**Exercises to complete:**
**a)** Transcribe the part of the passage on continuum scale-free percolation starting at "where $\lambda>0$ is" and ending at "in our results.".
**b)** In the passage on continuum scale-free percolation, what was the continuum scale-free percolation model introduced as?

**Provided passage:**
::::
2.1.4. Continuum scale-free percolation.

The continuum scale-free percolation (CSFP) model [Reference Deprez and Wüthrich13] was introduced as a continuum analogue of the discrete scale-free percolation (SFP) model [Reference Deijfen, van der Hofstad and Hooghiemstra12], a model that captures power-law degree distributions while preserving non-zero clustering and logarithmic typical distances.

We now formally define the model following [Reference Deprez and Wüthrich13]. The vertex set is the set of points of a homogeneous Poisson point process $(Y_i)_{i \in \mathbb{N}}$ , marked with i.i.d. weights $(W_i)_{i \in \mathbb{N}}$ which have a Pareto distribution with power-law tail parameter $\beta>0$ and scale parameter 1:

(19) \begin{align} \mathbb{P}\left(W>w\right)=w^{- \beta}, \end{align}

whenever $w>1$ . Conditionally on $(Y_i)_{i \in \mathbb{N}}$ and $(W_i)_{i \in \mathbb{N}}$ , each edge $\{Y_i,Y_j\}$ is included independently with probability

\begin{align*} 1-\exp{\left(-\frac{\lambda W_iW_j}{\|Y_i-Y_j\|^{\alpha}}\right)}, \end{align*}

where $\lambda>0$ is a parameter. Here we remark that in the original definition in [Reference Deprez and Wüthrich13], instead of a homogeneous Poisson process $(Y_i)_{i \in \mathbb{N}}$ , a Poisson process with some constant intensity $\nu>0$ was considered. By standard scaling arguments, this does not make any difference in our results.
::::
**Recorded data:**
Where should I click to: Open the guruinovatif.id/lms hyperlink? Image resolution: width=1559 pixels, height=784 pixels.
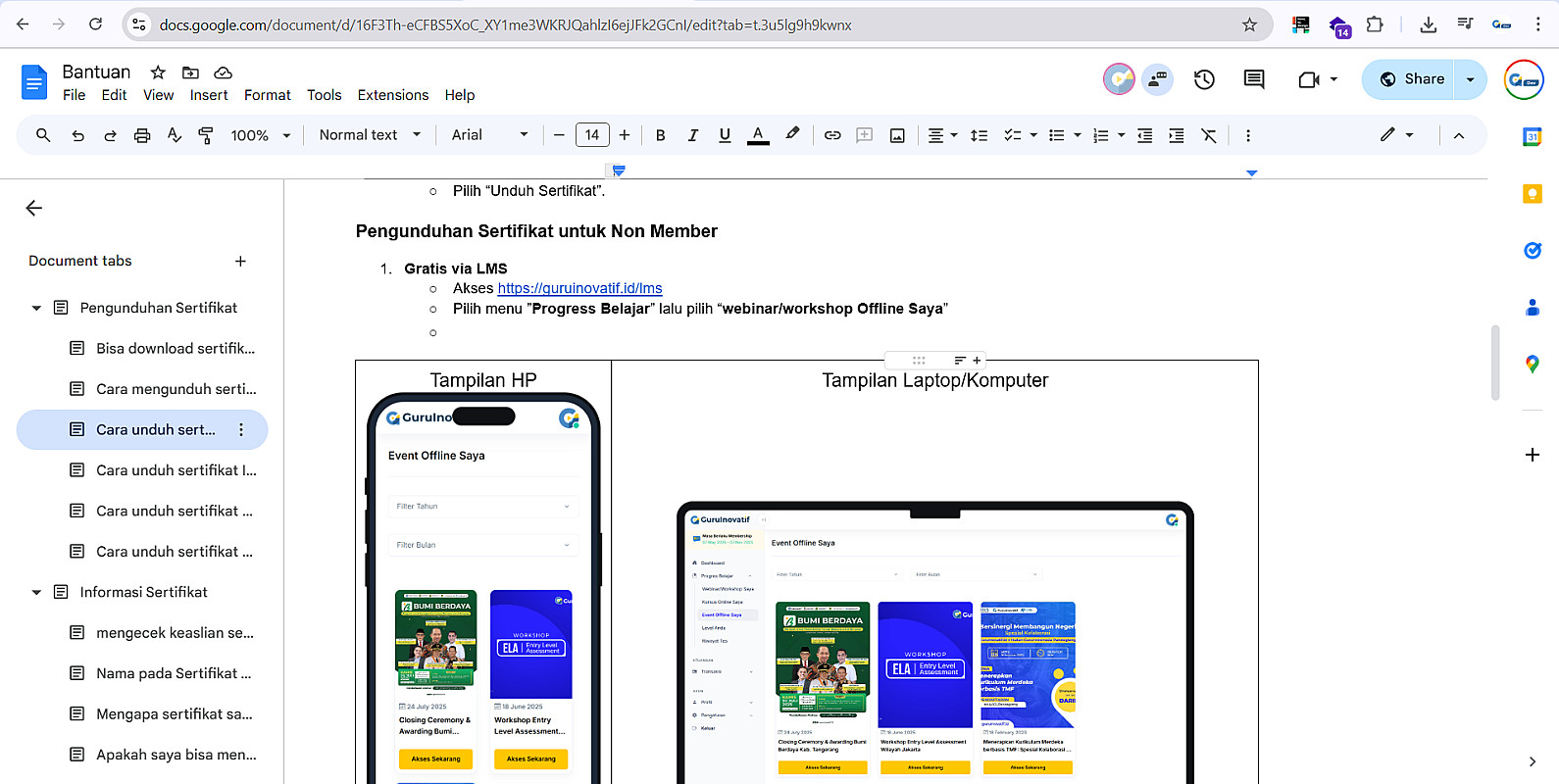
::::
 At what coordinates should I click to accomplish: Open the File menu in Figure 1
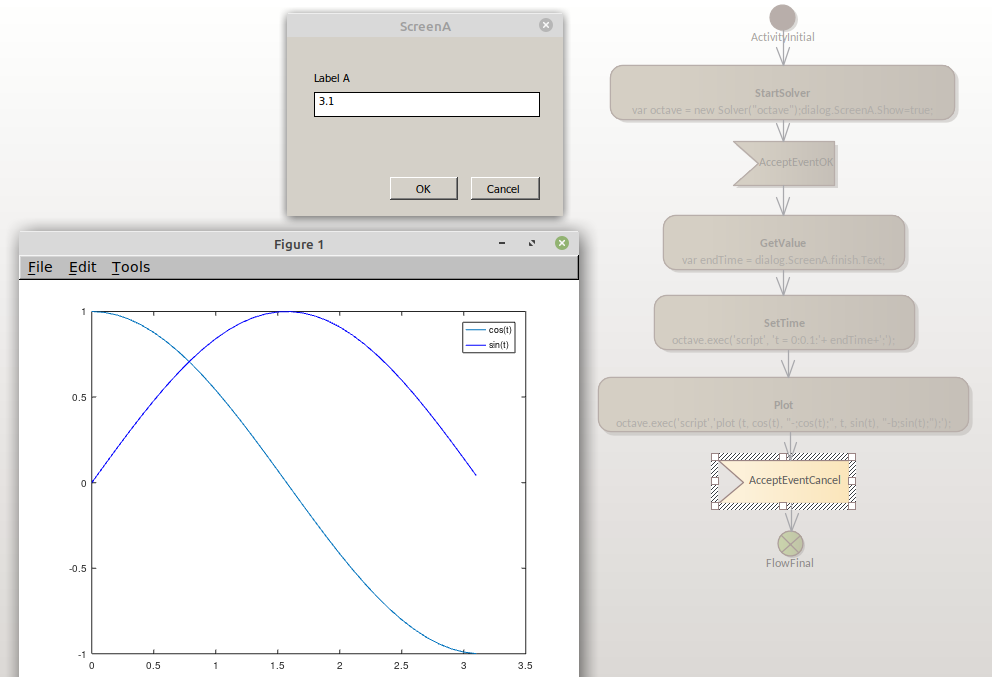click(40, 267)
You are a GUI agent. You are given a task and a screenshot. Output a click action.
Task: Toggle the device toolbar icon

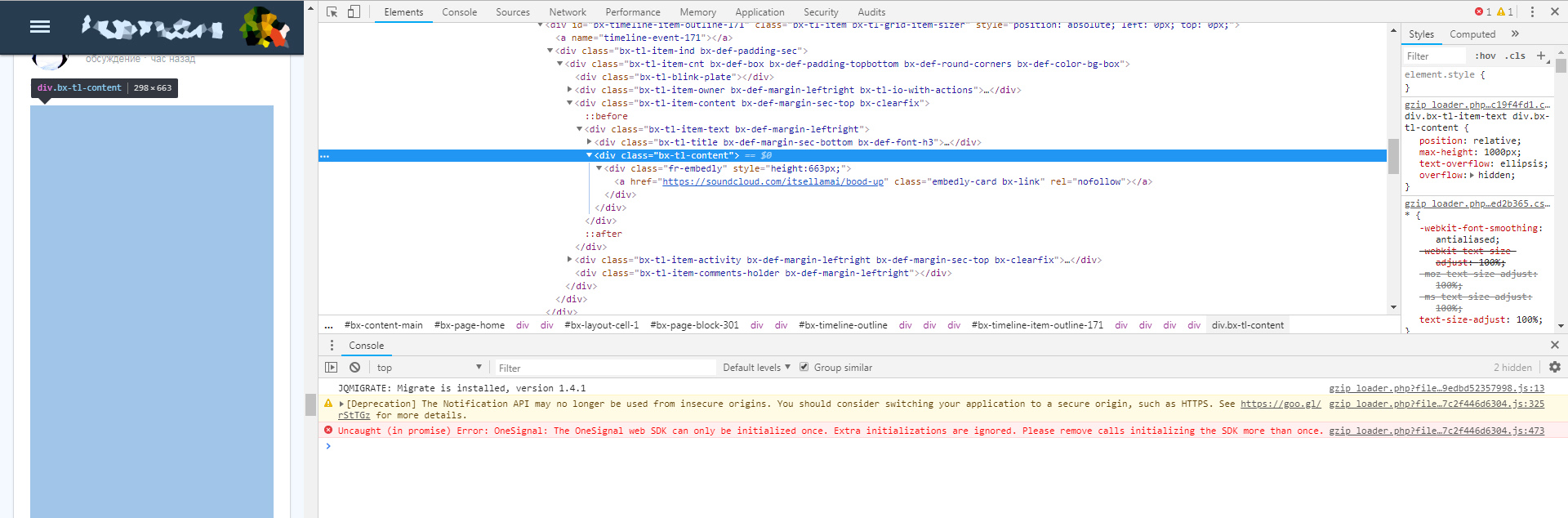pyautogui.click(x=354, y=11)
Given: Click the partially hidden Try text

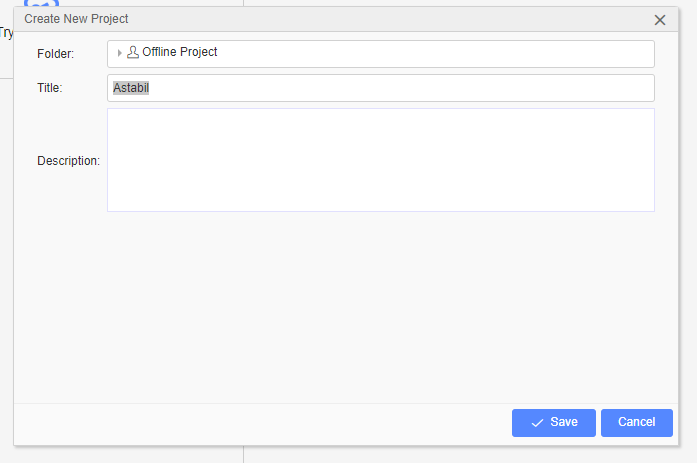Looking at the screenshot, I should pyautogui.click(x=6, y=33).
::::
**Response list:**
**a)**
where $\lambda>0$ is a parameter. Here we remark that in the original definition in [Reference Deprez and Wüthrich13], instead of a homogeneous Poisson process $(Y_i)_{i \in \mathbb{N}}$ , a Poisson process with some constant intensity $\nu>0$ was considered. By standard scaling arguments, this does not make any difference in our results.

**b)** It was introduced as a continuum analogue of the discrete scale-free percolation (SFP) model.